#### TEXT PROVIDED:
========================

February 29, 2008, Santa Clara, CA--Coherent, Inc. today announced financial results for its first fiscal quarter ended December 29, 2007, posting sales of $144.3 million and net income, on a U.S. generally accepted accounting principles (GAAP) basis, of $4.7 million or $0.15 per diluted share compared to net sales of $147.5 million and net income of $10.8 million or $0.33 per diluted share for the first quarter of fiscal 2007. The company also received confirmation that its shares of common stock was relisted on the NASDAQ Global Select Market with the opening of trading on Thursday, February 14, 2008, under the symbol, "COHR."

Net income for the first quarter of fiscal 2008 included an after-tax charge of $2.8 million related to their restatement of financial statements and litigation resulting from an internal stock-option investigation ($0.09 per diluted share) and after-tax stock-based compensation expense of $1.9 million ($0.06 per diluted share). Excluding these charges, non-GAAP net income was $9.5 million or $0.30 per diluted share. GAAP net income for the first quarter of fiscal 2007 included an after tax charge of $1.0 million ($0.03 per diluted share) of stock option investigation costs, $2.2 million stock-based compensation expense, net of tax ($0.07 per diluted share) and a one-time tax benefit of $2.1 million ($0.07 per diluted share). Excluding these charges and the one-time benefit, non-GAAP net income for the first quarter of fiscal 2007 was $11.8 million or $0.37 per diluted share.

Orders received during the three months ended December 29, 2007, of $154.9 million increased 13.7% from the same prior year period and decreased by 5.4% compared to orders received in the immediately preceding quarter. The book-to-bill ratio was 1.07, resulting in backlog of $198.4 million at December 29, 2007 compared to a backlog of $188.4 million at September 29, 2007.

========================

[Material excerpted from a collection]
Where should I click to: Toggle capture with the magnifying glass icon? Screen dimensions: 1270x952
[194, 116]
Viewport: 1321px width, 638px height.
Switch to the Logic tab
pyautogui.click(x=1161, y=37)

========================

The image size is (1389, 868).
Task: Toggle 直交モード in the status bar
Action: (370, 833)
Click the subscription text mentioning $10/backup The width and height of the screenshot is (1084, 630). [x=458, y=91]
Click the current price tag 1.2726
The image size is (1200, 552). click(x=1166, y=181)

========================

#### WORK TO DO:
A – List every full calendar date (month, day, and year) that appears in the Coherent earnings report, giving each date once.
B – Extract from the Coherent earnings report the passage that opens with the words containing "Net income for the first quarter of fiscal 2008" and closes with "or $0.37 per diluted share.".
C – Write what comes next in the Coherent quarterly results announcement, picking up after its final sentence.
This material comes from a different source than the text.

#### IN RESPONSE:
A – February 29, 2008; December 29, 2007; February 14, 2008; September 29, 2007

B –
Net income for the first quarter of fiscal 2008 included an after-tax charge of $2.8 million related to their restatement of financial statements and litigation resulting from an internal stock-option investigation ($0.09 per diluted share) and after-tax stock-based compensation expense of $1.9 million ($0.06 per diluted share). Excluding these charges, non-GAAP net income was $9.5 million or $0.30 per diluted share. GAAP net income for the first quarter of fiscal 2007 included an after tax charge of $1.0 million ($0.03 per diluted share) of stock option investigation costs, $2.2 million stock-based compensation expense, net of tax ($0.07 per diluted share) and a one-time tax benefit of $2.1 million ($0.07 per diluted share). Excluding these charges and the one-time benefit, non-GAAP net income for the first quarter of fiscal 2007 was $11.8 million or $0.37 per diluted share.

C –
"The combined effect of seasonality and certain customers' inventory positions led to seasonally typical first-quarter revenues. Any concerns around short-term revenue performance are more than offset by a strong inflow of orders," said John Ambroseo, Coherent's president and chief executive officer. "We posted double-digit growth in bookings in the microelectronics, materials processing, and OEM components and instrumentation markets as compared to the first quarter of fiscal 2007. We are also encouraged by the early feedback on our recently launched E-Series carbon-dioxide laser system, which utilizes new design elements that facilitate ease of integration and scalability while significantly lowering the cost of ownership," he added.

At December 29, 2007, Coherent's cash, cash equivalents and short-term investments totaled $388.4 million, representing an increase of $26.5 million compared to September 29, 2007. The increase includes the receipt of the proceeds of approximately $16 million from the sale of their Auburn campus and the sale of the assets of Coherent's Imaging Optics Limited subsidiary in the prior quarter.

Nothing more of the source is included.